Sorgham Molasses Mill
I can remember the taste of sorghum molasses that was served with hot, homemade biscuits and freshly churned butter, when I was a child.
We lived on a farm in Fayette County, Alabama. Daddy, Quint and Billy would plant sugar cane in their fields. When it got time to harvest it they would cut and load it on a wagon and carry it to Mr. Ed Mayfield’s sorghum mill. The sorghum mill consisted of a brick kiln and was fired by building a log fire under it. The cooking pan had a copper bottom which fitted the top of the furnace.

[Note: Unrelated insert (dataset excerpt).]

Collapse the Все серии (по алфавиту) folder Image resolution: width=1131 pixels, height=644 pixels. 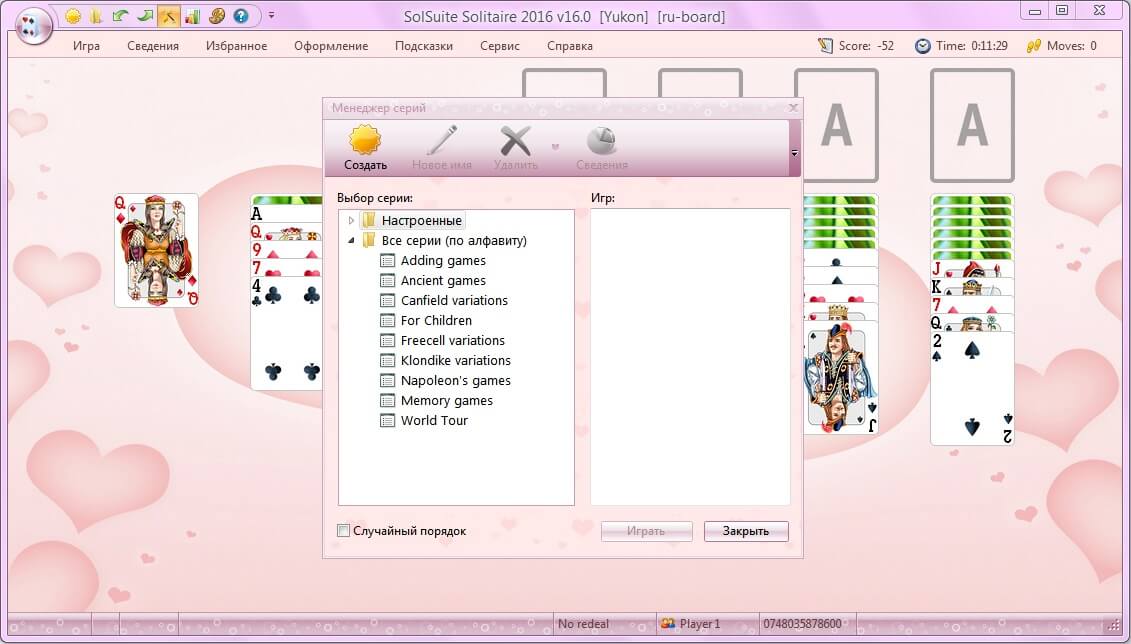[x=351, y=241]
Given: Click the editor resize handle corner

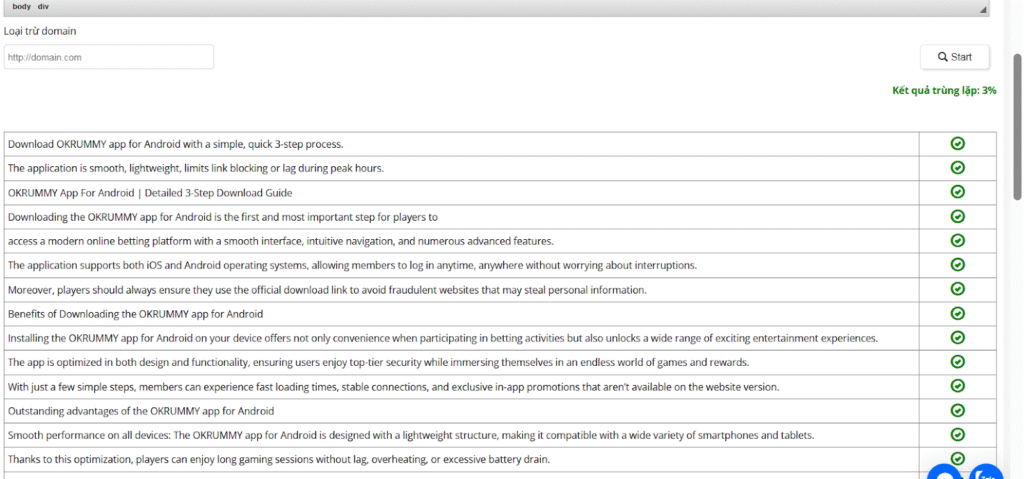Looking at the screenshot, I should pyautogui.click(x=983, y=9).
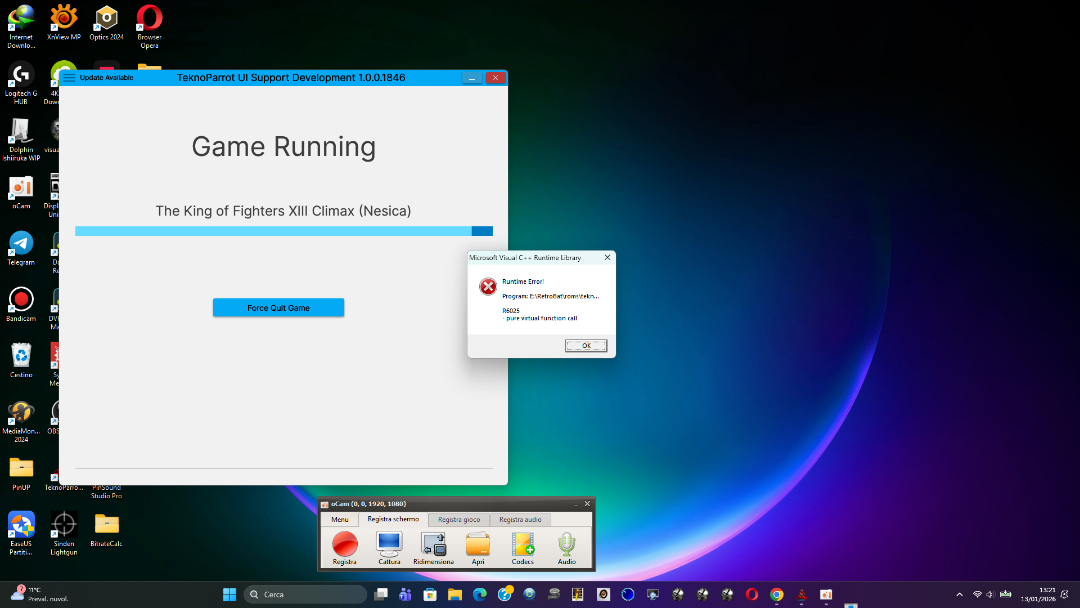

Mr. Mayfield would feed the cane stalks into a crusher. The crusher was two big steel rollers in a frame. The poser for crushing the juice out of the stalks was a mule hitched to a long shaft that was connected to the crusher. The mule pulled this shaft around and around, which turned the steel rollers.
The juice ran from the crusher down troughs into a cooking vat, where it cooked until the water was cooked out of it. The juice was real green looking and mama would get us a cup full to drink. As the juice cooked, a skim would form and had to be skimmed off. One or more men would skim the molasses and put the skim into a skimming hole. This was a pit that was dug beside the furnace.
When the first cooking of molasses was done, a stopper was pulled out of the vat and the thick molasses ran down a trough into a pot. It was dipped out and put in to gallon buckets. The aroma from the molasses smelled so good!
Just before sundown, we were ready to go home. Our buckets of molasses were loaded on the wagon. When we got home Mama and Daddy would put the buckets of molasses in a corner of a room or stacked up in our closet.
I have never tasted better molasses than what Mr. Ed Mayfield made.
*Notes on how to make Sorghum came from a Good Ole Days issue.
Patsy,
I remember seeing a sorghum mill on the left of the road going from Winfield to Fayette! Was that Mr. Mayfields? I love sorghum too….in fact, if it wasn’t for this cast, I would go and make some biscuits now and hunt some sorghum down to go with them! I always loved to chew on fresh sugar cane. My family never raised any for syrup that I know of. Thanks for the memories!